I got food poisoning because of a houseguest. It was my hospitality that nearly killed me. The Obamas recently held their first State Dinner, as you will recall, hosting the Indian Prime Minister and his wife. Well, my stay in the hospital was not due to iffy food preparation and handling, but rather because I am not skeptical enough by nature, and when DH suggested to me that I should think twice about inviting Kannan Chattarji and his entourage to the house for dinner in the days following the State affair, because of Chattarji's heavy dealings in the Indian Mafia, I should have taken him seriously. He is a shrewd and wary man, DH is, and I am a rather gullible and Pollyanna sort.

How could I have known that there would be a plot to kill him that would unfold at my own dinner table? How could I have known that when the madness played out, I would find myself eating from the wrong plate, falling apoplectic to the floor, and spending days near death in Reston Hospital?

In the end, I survived to tell the tale, but so did Chattarji, and so did whomever it was who tried to kill him. DH believes that it has something to do with the Real Housewives bound State Dinner crashers, Michaele and Tareq Salahi, but I do not. I prefer to think it was a plan wrought from internal conflict in the Chattarji hierarcy. One of his own, a climber caught up in a crime of ambition.

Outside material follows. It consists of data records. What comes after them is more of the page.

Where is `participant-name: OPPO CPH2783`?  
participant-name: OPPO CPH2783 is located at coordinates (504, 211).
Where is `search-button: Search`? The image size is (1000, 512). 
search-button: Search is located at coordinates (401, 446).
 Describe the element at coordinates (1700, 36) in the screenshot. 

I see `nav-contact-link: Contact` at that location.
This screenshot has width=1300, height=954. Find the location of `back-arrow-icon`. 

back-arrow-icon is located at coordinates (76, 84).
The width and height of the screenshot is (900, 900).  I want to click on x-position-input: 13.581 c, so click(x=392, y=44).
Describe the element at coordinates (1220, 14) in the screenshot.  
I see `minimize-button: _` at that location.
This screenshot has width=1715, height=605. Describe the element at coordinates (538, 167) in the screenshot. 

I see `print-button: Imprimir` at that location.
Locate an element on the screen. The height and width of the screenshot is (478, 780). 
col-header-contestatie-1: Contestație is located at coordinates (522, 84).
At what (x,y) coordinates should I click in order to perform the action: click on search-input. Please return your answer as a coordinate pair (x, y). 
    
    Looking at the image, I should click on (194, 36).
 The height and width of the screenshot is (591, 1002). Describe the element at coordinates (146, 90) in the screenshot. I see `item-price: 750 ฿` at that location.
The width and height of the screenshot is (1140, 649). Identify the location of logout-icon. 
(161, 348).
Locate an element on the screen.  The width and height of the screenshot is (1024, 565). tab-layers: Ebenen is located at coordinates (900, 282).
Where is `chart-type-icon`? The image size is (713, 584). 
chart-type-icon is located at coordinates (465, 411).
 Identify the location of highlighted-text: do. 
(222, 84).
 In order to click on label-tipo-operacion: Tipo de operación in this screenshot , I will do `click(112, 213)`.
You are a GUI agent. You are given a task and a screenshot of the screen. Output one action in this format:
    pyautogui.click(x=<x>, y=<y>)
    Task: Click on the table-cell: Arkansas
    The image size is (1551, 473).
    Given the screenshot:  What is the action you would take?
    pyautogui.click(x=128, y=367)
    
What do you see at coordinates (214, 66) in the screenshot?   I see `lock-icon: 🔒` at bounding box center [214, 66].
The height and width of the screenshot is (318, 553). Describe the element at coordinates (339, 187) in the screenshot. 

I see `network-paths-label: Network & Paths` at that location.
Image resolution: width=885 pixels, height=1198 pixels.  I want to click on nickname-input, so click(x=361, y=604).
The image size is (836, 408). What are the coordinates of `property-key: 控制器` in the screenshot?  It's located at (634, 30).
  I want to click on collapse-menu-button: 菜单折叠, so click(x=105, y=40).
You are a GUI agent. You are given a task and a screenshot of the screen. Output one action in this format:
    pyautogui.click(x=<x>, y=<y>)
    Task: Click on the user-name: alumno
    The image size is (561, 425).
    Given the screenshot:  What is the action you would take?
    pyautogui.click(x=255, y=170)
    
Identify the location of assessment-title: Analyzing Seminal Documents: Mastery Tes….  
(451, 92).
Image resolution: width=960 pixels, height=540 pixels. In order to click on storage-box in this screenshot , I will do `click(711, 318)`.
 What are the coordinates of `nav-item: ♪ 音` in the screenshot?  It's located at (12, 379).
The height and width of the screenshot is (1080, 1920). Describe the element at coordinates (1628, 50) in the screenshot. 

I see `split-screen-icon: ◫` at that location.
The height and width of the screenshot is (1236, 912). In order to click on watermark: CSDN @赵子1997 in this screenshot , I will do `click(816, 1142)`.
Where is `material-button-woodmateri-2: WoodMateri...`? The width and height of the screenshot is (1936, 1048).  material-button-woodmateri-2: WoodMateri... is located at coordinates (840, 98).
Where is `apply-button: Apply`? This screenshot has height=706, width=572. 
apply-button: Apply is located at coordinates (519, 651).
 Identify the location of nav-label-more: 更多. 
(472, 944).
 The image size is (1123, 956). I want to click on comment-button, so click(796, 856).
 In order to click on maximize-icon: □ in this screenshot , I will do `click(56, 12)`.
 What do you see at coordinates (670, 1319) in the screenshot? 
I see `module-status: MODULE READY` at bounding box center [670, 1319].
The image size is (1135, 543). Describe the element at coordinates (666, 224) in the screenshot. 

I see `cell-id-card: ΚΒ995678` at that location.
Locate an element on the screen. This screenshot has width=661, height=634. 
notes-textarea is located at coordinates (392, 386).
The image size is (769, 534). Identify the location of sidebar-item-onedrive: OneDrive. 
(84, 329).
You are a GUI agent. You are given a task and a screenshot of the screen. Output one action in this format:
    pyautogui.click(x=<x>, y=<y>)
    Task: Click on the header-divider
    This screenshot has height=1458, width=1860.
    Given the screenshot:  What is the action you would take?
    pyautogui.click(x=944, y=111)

These things do happen, and they happen to regular people, just like you and me. When we let down our guard, the forces of evil enter and wreak havoc on our calm and peaceful lives. These moments are the grains that sow into stories. That time that something happened, and it seemed that it was not important, but in the end we discovered it was.

Maybe I won't have to lie to share those with you. Or maybe I will. Either way, if I do it well enough, you will never know.

Peace and, as always, send the muse!